= Task instructions =
Look for the word "computer" in the entries below, then copy every line that has it.

★ ★ ★ ★ ★ ★ ★

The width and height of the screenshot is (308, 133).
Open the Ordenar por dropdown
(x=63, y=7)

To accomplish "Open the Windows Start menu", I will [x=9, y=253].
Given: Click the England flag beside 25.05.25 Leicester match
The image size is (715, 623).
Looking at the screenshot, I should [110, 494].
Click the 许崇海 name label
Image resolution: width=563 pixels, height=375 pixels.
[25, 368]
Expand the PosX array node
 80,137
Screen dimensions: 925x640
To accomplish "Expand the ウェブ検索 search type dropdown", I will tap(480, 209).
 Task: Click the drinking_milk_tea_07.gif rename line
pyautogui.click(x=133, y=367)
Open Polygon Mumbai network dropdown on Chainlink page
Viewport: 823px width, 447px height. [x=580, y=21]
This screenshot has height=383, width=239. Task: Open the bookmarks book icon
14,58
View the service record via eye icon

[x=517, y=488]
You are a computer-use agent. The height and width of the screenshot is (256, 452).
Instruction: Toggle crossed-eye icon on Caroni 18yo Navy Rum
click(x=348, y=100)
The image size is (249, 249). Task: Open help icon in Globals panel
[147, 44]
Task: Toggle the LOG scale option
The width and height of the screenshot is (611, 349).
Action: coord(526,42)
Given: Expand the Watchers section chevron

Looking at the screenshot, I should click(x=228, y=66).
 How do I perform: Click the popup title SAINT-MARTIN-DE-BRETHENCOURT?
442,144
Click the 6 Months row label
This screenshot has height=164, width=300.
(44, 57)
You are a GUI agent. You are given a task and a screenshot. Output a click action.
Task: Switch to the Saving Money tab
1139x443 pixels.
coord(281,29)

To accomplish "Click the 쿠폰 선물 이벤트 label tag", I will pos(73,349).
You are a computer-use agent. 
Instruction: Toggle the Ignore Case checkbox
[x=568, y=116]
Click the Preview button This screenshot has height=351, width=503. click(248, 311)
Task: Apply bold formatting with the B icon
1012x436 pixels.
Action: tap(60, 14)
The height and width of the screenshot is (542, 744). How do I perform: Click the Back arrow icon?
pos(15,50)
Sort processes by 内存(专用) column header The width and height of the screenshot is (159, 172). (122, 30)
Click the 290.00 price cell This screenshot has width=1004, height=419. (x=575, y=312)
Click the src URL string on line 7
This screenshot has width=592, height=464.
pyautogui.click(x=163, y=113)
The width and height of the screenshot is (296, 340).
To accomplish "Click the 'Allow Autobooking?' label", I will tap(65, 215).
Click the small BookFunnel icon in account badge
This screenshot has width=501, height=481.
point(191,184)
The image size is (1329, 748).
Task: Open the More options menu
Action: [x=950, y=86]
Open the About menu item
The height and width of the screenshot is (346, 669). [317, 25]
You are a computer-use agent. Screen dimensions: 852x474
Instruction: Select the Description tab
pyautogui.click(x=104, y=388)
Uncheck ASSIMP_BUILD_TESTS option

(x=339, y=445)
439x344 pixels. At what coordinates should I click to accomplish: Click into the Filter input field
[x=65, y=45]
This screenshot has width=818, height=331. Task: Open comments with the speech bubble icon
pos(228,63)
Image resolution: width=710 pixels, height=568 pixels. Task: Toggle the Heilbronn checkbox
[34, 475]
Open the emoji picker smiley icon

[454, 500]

★ ★ ★ ★ ★ ★ ★

= Task response =
You are a computer-use agent. The height and width of the screenshot is (256, 452).
You are a computer-use agent. 
You are a computer-use agent. Screen dimensions: 852x474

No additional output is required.